In science, we frequently see a comparison between two groups of people that differ on multiple demographic variables, say age, IQ, and income, investigating some dependent measures, say body mass index (BMI).

Results are often reported as “the groups had substantially different BMIs, after controlling for X and Y” using ANCOVA or multiple regression. We are given the impression that this analysis shows that the groups would have different BMIs **even if** they had the same levels of X and Y.

Is this conclusion justified? Maybe. Extensive thought and scrutiny of the data would be required to determine whether this is a reasonable inference. I was thinking of discussing this a bit in my undergraduate teaching, so I asked about it on twitter.
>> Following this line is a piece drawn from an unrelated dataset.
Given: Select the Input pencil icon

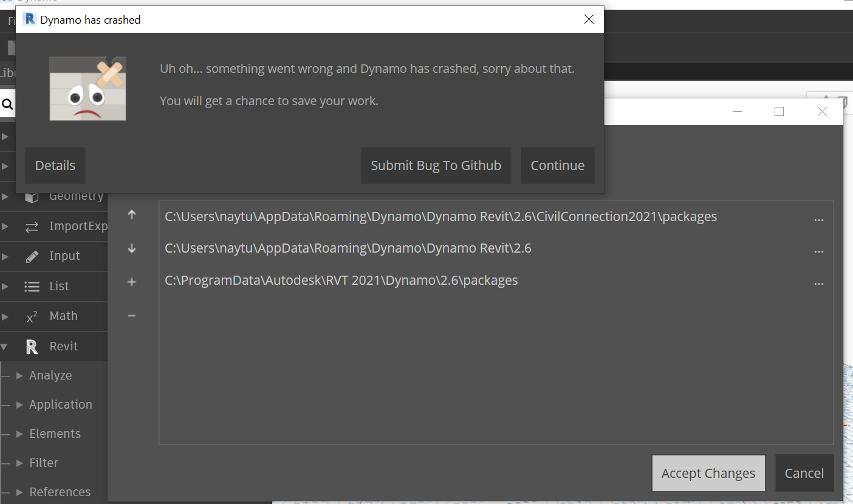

A bunch of people both provided helpful responses and asked me to report back.

An obvious problem is that the two groups may differ on other things besides X and Y, many of which you may not have even been measured. So the difference between the groups may be entirely attributable to those confounds. This post is about some less obvious problems. Here are some quick snippets from what people pointed me to.

First, from Miller & Chapman (2001), below. Thanks to @BrandesJanina for pointing me to this paper.

consider a data set in which two groups are older men and younger women, and gender is of interest as an independent variable, Grp. Using age as a covariate does indeed remove age variance. The problem is that, because age and gender are correlated in this data set, removing variance associated with Cov will also remove some (shared) variance due to Grp. Within this data set, there is no way to determine what values of DV men younger than those tested or women older than those tested would have provided. Far from “controlling for” age, the ANCOV A will systematically distort the gender variable. As in our presentation of Lord’s Paradox above, GrPres will not be a valid measure of the construct of gender….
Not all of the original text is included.